# [Provided entries]

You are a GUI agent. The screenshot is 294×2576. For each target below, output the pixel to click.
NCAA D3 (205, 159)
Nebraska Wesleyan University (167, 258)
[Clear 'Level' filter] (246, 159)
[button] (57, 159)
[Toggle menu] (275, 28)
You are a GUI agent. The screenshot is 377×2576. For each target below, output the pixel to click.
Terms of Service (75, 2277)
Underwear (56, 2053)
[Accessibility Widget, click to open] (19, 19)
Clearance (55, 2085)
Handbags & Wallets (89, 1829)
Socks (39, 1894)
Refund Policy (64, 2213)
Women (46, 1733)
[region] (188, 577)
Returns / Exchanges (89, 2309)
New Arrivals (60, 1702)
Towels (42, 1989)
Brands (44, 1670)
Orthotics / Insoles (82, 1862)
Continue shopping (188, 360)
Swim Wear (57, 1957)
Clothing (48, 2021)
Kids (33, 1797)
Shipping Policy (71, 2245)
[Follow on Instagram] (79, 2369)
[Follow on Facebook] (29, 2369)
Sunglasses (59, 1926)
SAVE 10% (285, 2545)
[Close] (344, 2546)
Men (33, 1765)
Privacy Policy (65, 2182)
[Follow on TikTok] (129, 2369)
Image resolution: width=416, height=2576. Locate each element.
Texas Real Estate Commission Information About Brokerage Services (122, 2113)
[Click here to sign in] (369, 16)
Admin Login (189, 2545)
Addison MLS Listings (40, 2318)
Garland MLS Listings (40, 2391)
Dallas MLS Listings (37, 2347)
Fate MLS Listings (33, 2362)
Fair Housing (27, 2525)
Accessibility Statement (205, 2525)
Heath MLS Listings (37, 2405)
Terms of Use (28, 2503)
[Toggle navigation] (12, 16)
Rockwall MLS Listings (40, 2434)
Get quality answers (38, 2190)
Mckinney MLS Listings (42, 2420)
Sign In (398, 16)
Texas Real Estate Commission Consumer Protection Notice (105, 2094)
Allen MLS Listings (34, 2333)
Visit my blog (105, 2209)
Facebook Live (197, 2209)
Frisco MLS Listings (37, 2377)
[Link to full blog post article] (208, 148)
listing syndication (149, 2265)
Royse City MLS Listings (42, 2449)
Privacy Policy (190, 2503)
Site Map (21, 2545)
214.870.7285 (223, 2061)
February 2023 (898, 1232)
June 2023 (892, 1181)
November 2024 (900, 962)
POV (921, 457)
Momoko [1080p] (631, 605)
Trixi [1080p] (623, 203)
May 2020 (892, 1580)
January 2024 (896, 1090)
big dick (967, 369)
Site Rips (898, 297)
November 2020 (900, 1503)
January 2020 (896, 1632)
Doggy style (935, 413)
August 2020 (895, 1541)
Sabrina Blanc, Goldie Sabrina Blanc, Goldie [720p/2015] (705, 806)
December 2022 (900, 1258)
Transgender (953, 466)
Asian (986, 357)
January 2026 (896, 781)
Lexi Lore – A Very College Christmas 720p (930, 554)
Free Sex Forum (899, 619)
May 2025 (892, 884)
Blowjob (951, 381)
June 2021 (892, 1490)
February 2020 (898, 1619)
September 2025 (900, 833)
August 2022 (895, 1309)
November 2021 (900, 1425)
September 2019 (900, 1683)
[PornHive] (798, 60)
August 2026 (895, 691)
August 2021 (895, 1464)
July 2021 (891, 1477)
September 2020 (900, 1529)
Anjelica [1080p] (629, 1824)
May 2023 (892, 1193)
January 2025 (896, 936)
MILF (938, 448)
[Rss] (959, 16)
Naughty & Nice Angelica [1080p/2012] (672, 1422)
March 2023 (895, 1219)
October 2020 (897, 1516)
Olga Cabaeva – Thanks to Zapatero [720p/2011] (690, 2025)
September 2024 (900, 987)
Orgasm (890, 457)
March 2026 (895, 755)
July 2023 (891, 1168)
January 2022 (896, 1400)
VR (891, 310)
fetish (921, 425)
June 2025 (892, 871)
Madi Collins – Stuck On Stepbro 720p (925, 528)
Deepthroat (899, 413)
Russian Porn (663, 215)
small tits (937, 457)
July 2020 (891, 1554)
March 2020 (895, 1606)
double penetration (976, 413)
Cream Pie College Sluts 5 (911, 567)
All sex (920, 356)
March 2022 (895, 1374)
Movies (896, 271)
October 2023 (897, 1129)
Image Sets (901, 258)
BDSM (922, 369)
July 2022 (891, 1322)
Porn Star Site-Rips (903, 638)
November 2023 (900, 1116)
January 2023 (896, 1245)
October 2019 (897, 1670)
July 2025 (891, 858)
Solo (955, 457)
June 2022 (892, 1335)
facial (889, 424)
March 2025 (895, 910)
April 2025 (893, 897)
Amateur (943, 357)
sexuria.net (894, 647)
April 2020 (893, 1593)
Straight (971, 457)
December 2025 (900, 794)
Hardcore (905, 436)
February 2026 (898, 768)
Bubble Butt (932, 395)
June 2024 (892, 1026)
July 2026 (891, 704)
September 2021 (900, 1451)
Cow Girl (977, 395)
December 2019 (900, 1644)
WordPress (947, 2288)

# [What you have to do]
Transcribe all the material, keeping each word as it is.

# [Result for this exercise]
You are a GUI agent. The screenshot is 294×2576. For each target below, output the pixel to click.
NCAA D3 (205, 159)
Nebraska Wesleyan University (167, 258)
[Clear 'Level' filter] (246, 159)
[button] (57, 159)
[Toggle menu] (275, 28)
You are a GUI agent. The screenshot is 377×2576. For each target below, output the pixel to click.
Terms of Service (75, 2277)
Underwear (56, 2053)
[Accessibility Widget, click to open] (19, 19)
Clearance (55, 2085)
Handbags & Wallets (89, 1829)
Socks (39, 1894)
Refund Policy (64, 2213)
Women (46, 1733)
[region] (188, 577)
Returns / Exchanges (89, 2309)
New Arrivals (60, 1702)
Towels (42, 1989)
Brands (44, 1670)
Orthotics / Insoles (82, 1862)
Continue shopping (188, 360)
Swim Wear (57, 1957)
Clothing (48, 2021)
Kids (33, 1797)
Shipping Policy (71, 2245)
[Follow on Instagram] (79, 2369)
[Follow on Facebook] (29, 2369)
Sunglasses (59, 1926)
SAVE 10% (285, 2545)
[Close] (344, 2546)
Men (33, 1765)
Privacy Policy (65, 2182)
[Follow on TikTok] (129, 2369)
Image resolution: width=416, height=2576. Locate each element.
Texas Real Estate Commission Information About Brokerage Services (122, 2113)
[Click here to sign in] (369, 16)
Admin Login (189, 2545)
Addison MLS Listings (40, 2318)
Garland MLS Listings (40, 2391)
Dallas MLS Listings (37, 2347)
Fate MLS Listings (33, 2362)
Fair Housing (27, 2525)
Accessibility Statement (205, 2525)
Heath MLS Listings (37, 2405)
Terms of Use (28, 2503)
[Toggle navigation] (12, 16)
Rockwall MLS Listings (40, 2434)
Get quality answers (38, 2190)
Mckinney MLS Listings (42, 2420)
Sign In (398, 16)
Texas Real Estate Commission Consumer Protection Notice (105, 2094)
Allen MLS Listings (34, 2333)
Visit my blog (105, 2209)
Facebook Live (197, 2209)
Frisco MLS Listings (37, 2377)
[Link to full blog post article] (208, 148)
listing syndication (149, 2265)
Royse City MLS Listings (42, 2449)
Privacy Policy (190, 2503)
Site Map (21, 2545)
214.870.7285 (223, 2061)
February 2023 (898, 1232)
June 2023 (892, 1181)
November 2024 (900, 962)
POV (921, 457)
Momoko [1080p] (631, 605)
Trixi [1080p] (623, 203)
May 2020 (892, 1580)
January 2024 (896, 1090)
big dick (967, 369)
Site Rips (898, 297)
November 2020 (900, 1503)
January 2020 (896, 1632)
Doggy style (935, 413)
August 2020 (895, 1541)
Sabrina Blanc, Goldie Sabrina Blanc, Goldie [720p/2015] (705, 806)
December 2022 (900, 1258)
Transgender (953, 466)
Asian (986, 357)
January 2026 (896, 781)
Lexi Lore – A Very College Christmas 720p (930, 554)
Free Sex Forum (899, 619)
May 2025 (892, 884)
Blowjob (951, 381)
June 2021 (892, 1490)
February 2020 (898, 1619)
September 2025 (900, 833)
August 2022 (895, 1309)
November 2021 (900, 1425)
September 2019 (900, 1683)
[PornHive] (798, 60)
August 2026 (895, 691)
August 2021 (895, 1464)
July 2021 (891, 1477)
September 2020 (900, 1529)
Anjelica [1080p] (629, 1824)
May 2023 (892, 1193)
January 2025 (896, 936)
MILF (938, 448)
[Rss] (959, 16)
Naughty & Nice Angelica [1080p/2012] (672, 1422)
March 2023 (895, 1219)
October 2020 (897, 1516)
Olga Cabaeva – Thanks to Zapatero [720p/2011] (690, 2025)
September 2024 (900, 987)
Orgasm (890, 457)
March 2026 (895, 755)
July 2023 (891, 1168)
January 2022 (896, 1400)
VR (891, 310)
fetish (921, 425)
June 2025 (892, 871)
Madi Collins – Stuck On Stepbro 720p (925, 528)
Deepthroat (899, 413)
Russian Porn (663, 215)
small tits (937, 457)
July 2020 (891, 1554)
March 2020 (895, 1606)
double penetration (976, 413)
Cream Pie College Sluts 5 (911, 567)
All sex (920, 356)
March 2022 (895, 1374)
Movies (896, 271)
October 2023 (897, 1129)
Image Sets (901, 258)
BDSM (922, 369)
July 2022 (891, 1322)
Porn Star Site-Rips (903, 638)
November 2023 (900, 1116)
January 2023 (896, 1245)
October 2019 (897, 1670)
July 2025 (891, 858)
Solo (955, 457)
June 2022 (892, 1335)
facial (889, 424)
March 2025 (895, 910)
April 2025 (893, 897)
Amateur (943, 357)
sexuria.net (894, 647)
April 2020 (893, 1593)
Straight (971, 457)
December 2025 (900, 794)
Hardcore (905, 436)
February 2026 (898, 768)
Bubble Butt (932, 395)
June 2024 (892, 1026)
July 2026 (891, 704)
September 2021 (900, 1451)
Cow Girl (977, 395)
December 2019 (900, 1644)
WordPress (947, 2288)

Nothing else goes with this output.